§ PROBLEM DETAILS: Copy the items from the beginning down to and including the line with "The image size is (1031, 653).", swapping "screenshot" for "capture" and leaving everything else unchanged.
(DATA RECORDS)
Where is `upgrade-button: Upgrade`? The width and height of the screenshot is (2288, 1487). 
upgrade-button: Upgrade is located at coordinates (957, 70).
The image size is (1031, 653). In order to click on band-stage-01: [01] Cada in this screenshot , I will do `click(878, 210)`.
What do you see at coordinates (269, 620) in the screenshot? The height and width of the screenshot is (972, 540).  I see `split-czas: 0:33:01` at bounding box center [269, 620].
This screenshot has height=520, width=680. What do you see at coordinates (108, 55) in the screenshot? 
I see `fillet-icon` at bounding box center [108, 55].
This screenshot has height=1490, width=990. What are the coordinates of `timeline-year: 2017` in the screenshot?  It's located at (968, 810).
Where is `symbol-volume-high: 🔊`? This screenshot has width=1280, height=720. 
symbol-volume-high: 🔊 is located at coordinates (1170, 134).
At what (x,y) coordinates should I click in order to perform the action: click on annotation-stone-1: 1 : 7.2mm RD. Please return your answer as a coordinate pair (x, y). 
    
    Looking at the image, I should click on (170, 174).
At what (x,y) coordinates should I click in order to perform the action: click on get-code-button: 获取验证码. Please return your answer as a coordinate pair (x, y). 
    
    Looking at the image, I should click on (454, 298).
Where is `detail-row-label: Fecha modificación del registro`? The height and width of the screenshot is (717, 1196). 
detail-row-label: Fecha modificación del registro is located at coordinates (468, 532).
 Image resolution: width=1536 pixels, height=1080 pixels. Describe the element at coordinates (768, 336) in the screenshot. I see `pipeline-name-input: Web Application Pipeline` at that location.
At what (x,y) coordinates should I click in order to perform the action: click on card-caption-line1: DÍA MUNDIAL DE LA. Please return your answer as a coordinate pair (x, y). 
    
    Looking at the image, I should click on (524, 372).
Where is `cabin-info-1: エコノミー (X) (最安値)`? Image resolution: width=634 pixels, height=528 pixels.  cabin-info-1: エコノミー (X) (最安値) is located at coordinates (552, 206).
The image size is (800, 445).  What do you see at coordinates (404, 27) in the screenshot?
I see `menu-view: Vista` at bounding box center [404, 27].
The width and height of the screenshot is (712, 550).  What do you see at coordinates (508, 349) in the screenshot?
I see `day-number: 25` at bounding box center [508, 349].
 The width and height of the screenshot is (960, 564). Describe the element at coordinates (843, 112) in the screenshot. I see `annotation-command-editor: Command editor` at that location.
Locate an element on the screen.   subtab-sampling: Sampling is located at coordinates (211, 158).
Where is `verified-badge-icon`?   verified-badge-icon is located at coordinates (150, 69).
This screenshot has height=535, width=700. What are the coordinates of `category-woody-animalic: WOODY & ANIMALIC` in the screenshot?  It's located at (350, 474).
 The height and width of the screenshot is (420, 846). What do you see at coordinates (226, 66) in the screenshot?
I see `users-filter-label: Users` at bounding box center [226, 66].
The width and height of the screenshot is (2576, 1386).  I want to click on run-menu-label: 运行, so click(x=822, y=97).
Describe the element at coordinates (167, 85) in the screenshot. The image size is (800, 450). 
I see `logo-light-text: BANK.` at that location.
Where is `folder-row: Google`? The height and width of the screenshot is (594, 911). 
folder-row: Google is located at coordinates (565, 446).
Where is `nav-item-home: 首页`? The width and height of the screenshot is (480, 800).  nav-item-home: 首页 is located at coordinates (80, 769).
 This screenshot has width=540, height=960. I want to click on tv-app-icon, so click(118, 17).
(End DATA RECORDS)
§ SOLVED EXERCISE:
Where is `upgrade-button: Upgrade`? The width and height of the capture is (2288, 1487). 
upgrade-button: Upgrade is located at coordinates (957, 70).
The image size is (1031, 653). In order to click on band-stage-01: [01] Cada in this capture , I will do `click(878, 210)`.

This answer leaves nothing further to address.